There’s been plenty of speculation today that schools might return in three weeks time.
While government ministers, education leaders and teaching unions will all have their views on the best way to make this happen, as parents we want what is best for our Wild Tribe.
The idea of an extended school day and additional pressure to catch-up on missed education can only lead to increased stress for children who have already been through so much in the past year.
Children have been isolated from friends and family, missed out on pivotal childhood events (such as birthday parties, clubs and school trips), and been forced to spend a significant amount of time inside and in front of screens.
To take children from this experience straight back into a longer school day, with implied pressure to ‘catch up’ seems, to me, to be unfair and potentially damaging to their already fragile mental health.

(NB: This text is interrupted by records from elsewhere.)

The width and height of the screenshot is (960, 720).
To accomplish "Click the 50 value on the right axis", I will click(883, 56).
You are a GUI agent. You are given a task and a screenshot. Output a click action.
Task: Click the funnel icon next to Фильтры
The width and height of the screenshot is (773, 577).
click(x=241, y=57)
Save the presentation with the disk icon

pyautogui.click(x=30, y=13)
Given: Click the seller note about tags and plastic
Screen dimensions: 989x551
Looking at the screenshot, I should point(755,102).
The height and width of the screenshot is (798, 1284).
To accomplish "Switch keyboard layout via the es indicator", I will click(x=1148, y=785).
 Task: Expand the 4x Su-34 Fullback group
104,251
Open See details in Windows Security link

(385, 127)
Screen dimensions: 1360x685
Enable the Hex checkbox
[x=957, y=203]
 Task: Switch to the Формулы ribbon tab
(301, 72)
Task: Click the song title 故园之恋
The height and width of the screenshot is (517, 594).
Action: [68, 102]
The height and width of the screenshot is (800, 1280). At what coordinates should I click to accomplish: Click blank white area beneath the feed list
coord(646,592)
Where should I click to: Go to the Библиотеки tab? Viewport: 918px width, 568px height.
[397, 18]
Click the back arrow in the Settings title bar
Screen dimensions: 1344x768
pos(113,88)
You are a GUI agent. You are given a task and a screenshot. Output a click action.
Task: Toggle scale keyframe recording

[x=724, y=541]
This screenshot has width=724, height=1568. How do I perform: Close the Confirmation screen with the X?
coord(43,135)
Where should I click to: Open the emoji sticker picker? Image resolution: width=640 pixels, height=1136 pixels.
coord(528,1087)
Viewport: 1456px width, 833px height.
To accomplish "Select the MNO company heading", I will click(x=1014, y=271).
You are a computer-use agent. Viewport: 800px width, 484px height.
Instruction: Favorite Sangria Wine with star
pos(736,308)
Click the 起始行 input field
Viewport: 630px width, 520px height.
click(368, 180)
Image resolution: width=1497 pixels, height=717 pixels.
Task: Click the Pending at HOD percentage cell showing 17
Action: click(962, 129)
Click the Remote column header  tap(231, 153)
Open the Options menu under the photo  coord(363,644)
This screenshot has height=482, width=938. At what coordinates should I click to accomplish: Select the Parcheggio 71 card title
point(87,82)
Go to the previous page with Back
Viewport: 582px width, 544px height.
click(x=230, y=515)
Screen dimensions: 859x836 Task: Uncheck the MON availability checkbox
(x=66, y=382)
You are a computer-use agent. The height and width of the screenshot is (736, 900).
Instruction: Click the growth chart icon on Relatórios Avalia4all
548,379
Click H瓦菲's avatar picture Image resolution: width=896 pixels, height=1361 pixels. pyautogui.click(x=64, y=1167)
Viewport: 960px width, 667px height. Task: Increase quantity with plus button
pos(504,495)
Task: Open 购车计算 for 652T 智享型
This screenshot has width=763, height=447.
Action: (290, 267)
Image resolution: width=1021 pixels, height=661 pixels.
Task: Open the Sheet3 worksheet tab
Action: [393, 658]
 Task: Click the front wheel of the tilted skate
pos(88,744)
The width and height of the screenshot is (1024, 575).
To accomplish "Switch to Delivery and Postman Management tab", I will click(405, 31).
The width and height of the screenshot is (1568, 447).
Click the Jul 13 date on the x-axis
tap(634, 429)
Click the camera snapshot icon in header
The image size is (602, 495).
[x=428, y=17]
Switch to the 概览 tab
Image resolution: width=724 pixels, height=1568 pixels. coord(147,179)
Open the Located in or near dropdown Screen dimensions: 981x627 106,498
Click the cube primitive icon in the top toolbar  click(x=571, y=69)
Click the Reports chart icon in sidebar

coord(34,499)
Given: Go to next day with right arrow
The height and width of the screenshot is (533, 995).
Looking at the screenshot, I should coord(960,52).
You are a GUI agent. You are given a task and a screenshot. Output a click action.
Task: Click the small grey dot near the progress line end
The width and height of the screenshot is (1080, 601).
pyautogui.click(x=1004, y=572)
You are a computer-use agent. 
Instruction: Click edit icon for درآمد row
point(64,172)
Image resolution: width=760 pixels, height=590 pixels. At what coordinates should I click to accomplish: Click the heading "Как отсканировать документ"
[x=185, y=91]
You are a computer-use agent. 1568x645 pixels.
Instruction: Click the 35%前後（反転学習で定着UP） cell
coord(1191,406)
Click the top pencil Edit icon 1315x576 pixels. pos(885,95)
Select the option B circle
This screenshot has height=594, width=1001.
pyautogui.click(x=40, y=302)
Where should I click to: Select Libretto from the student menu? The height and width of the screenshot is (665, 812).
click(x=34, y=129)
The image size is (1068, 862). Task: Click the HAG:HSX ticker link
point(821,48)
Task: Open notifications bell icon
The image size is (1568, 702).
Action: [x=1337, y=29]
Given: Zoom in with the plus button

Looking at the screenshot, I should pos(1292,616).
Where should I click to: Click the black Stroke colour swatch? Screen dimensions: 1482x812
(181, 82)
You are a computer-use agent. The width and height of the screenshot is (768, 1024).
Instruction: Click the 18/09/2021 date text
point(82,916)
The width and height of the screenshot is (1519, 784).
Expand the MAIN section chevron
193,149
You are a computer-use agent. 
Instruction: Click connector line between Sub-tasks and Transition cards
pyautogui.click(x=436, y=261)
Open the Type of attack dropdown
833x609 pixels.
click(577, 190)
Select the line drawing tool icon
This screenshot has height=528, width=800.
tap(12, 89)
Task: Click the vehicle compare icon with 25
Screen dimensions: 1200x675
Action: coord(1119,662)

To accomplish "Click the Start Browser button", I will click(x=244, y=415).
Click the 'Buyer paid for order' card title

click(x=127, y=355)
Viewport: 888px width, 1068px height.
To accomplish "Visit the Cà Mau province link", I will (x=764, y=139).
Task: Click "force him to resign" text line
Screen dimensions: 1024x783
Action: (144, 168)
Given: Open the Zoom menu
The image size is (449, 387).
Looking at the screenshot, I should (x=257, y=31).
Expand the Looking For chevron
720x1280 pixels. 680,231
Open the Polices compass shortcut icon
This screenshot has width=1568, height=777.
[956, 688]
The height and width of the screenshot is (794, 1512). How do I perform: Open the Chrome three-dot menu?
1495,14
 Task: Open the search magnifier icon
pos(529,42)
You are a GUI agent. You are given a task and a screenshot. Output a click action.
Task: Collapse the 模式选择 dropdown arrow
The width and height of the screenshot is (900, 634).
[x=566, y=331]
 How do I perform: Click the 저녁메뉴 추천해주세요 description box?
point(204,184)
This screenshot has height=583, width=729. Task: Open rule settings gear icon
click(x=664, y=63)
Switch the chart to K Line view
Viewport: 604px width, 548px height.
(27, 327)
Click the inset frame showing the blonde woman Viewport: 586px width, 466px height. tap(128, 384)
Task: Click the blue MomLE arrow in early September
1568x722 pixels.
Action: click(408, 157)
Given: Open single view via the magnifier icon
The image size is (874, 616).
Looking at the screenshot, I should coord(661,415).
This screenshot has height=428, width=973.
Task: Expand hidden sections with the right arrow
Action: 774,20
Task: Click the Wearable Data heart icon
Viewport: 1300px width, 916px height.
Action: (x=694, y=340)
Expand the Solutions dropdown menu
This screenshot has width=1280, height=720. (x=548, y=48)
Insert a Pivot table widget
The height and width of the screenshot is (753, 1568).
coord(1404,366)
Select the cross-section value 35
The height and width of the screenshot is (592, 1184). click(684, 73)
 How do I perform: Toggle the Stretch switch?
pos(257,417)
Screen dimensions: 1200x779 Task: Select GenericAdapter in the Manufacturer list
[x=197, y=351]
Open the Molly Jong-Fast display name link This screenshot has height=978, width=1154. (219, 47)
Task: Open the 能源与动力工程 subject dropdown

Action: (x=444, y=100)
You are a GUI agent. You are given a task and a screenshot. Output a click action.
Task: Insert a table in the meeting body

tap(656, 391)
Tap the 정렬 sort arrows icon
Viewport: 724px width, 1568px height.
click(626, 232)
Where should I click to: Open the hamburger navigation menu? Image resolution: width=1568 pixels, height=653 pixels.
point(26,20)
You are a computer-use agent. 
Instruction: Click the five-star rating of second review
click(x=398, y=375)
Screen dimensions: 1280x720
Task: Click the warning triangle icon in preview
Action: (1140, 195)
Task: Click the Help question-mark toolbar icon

We must not underestimate the lasting impact of this pandemic experience on our children. What they need now, more than ever, is a return to some normality.
The time between a return to school (whenever that might be safe to happen) and the summer holidays should be spent enabling children to play, to restore friendships, and to rediscover activities away from their immediate homes.
Outdoor education can play a critical role in this restoration of school-based education.
As a primary school and Forest School teacher, I’ve seen first hand the restorative power of outdoor education and child-led play.
Allowing children to take back some of the control sorely lacking during this and previous lockdown experiences will lay a foundation for rebuilding their self-esteem and confidence. This will, in turn, pave the way for a positive return to more formal education and learning in the autumn.
We must not exclude older children from this approach either.
While there will undoubtedly be more academic pressure within secondary schools to get children back on track towards learning milestones, we must not forget how disruptive and uncertain this experience has been for teenagers too.
Here’s what I would love to see, in the weeks between a safe return to school and the start of the summer holidays:
1 – Renewed focus on the whole child model of education, where emotional and social development is as important as academic achievement.
2 – Commitment to get children outside into nature every day.
3 – Widespread suspension of summative assessment during this academic year, including SATS.
4 – Recognising children for their extraordinary bravery and resilience throughout this pandemic.
5 – Government commitment to fund the provision of the necessary adult to child ratios enabling personalised learning for all children.
The Department for Education has an opportunity in the coming weeks to set out a positive framework for schools and for our children.
As parents, we can help influence our children’s learning experience by speaking to schools and MPs to share our views on what is best for the next few months.